Be respectful of U.S. critics on right, left

Published 7:30 pm Friday, July 19, 2019

Anyone who knows me knows I’m one of those Americans who loves the flag, posting it not just on holidays.  I’ll wear soccer jerseys bearing the U.S. emblem, and t-shirts from patriotic races.  I’ve written columns praising the “Star-Spangled Banner,” defending our National Anthem long before Colin Kaepernick played a down in the NFL, when people were slamming it for its tune, preferring “America The Beautiful.” And yes, some of them were conservatives.

I love our story, too. While I know our country and leaders aren’t perfect, those who constantly run down our country, or mangle our American Revolution’s history, really grate on my nerves.

But there’s something more to being American. It’s also the way we treat others. It’s the political and economic freedom, and the authentic kindness that good Christians should show, a hospitality and even a grudging respect for views we don’t always agree with, so long as they don’t call for leading hate crime attacks on other Americans.  Remember the phrase “I don’t agree with what you say, but I will defend your right to say it to the death?”

When President Trump told several U.S.-born citizens serving in Congress, and one immigrant turned U.S. citizen to “go back” to where they came from (and yes, I read his tweets), it reminded me of another time a foreign-born member of Congress got on my nerves.

AOC?  Rep. Omar?  Rep. Tlaib?  No. This case was Texas Senator Rafael (Ted) Cruz.

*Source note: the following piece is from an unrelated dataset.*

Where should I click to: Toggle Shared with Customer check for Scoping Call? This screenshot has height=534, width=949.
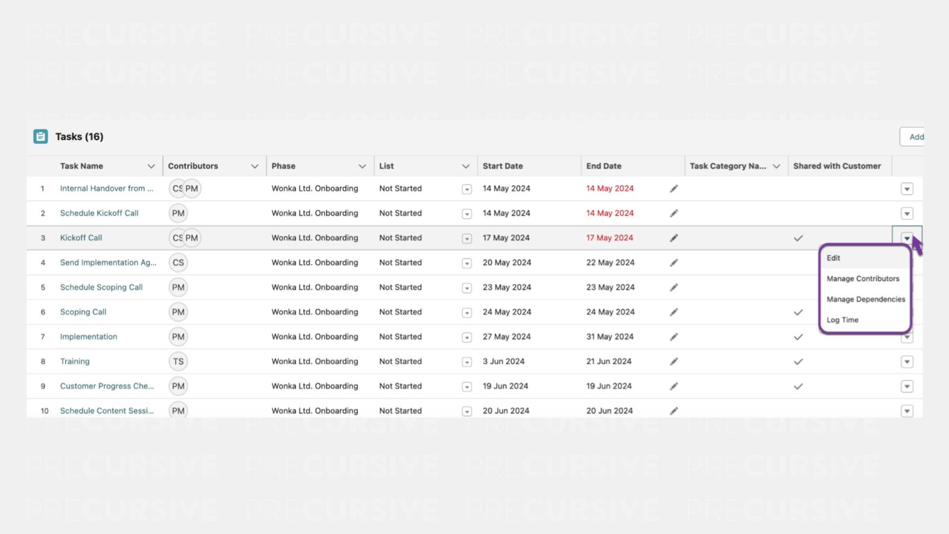click(798, 312)
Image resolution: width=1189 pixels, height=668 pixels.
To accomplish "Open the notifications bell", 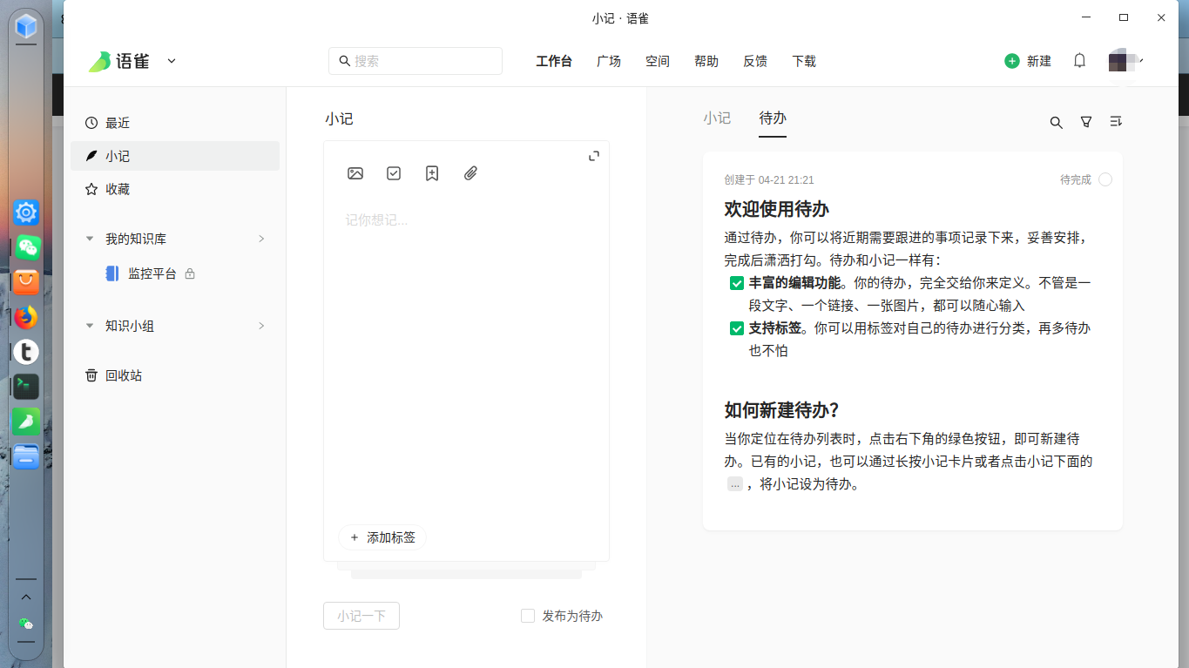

Cruz would try to filibuster to shut down the U.S. government, reading from Dr. Seuss’ “Green Eggs & Ham,” protesting our budget deficit when it was $425 billion in 2015 (according to the White House today, it’s up to a trillion, and no Cruz filibuster in sight), ending net neutrality, claiming President Obama wanted ISIS on Medicaid, and saying chaplains should be insensitive to atheists (instead of reaching out to them) and criticizing every action of the U.S. government.

I had the chance to meet with Senator Cruz, who was born in Canada and maintained his Canadian citizenship until recently, but I didn’t insult him to his face at that Newnan rally a few years ago, even though I didn’t approve of some of the policies of the candidate he was endorsing, who supported shooting the police conducting no-knock warrants.

My conversation with Cruz was respectful.  I even told him I agreed with some things he’d said.  I could have ripped on him, told him to go back to his country.  I understand the sentiment.  But it’s wrong, and most Americans know it.  I did tell the Newnan police providing security outside that I appreciated their service, despite them having to protect someone they probably disagreed with as well.  They knew exactly what I meant.

When we see President Donald Trump, he’s usually hugging an American flag.  But that’s not always the case.  Before the 2017 Super Bowl, he defended Vladimir Putin by throwing America under a bus.

When Bill O’Reilly said of Putin, “But he’s a killer,” Trump replied, “There are a lot of killers. You think our country’s so innocent?” 

Putin’s spokesman even demanded an apology of Fox News. Yet despite Trump’s comments, I still call him the U.S. President in every column. And I’ll even agree with him, on a few things.

It’s time we got back to being Americans, respecting each other’s differences and viewpoints, and not telling someone to “go back home.”  That ain’t us, or U.S.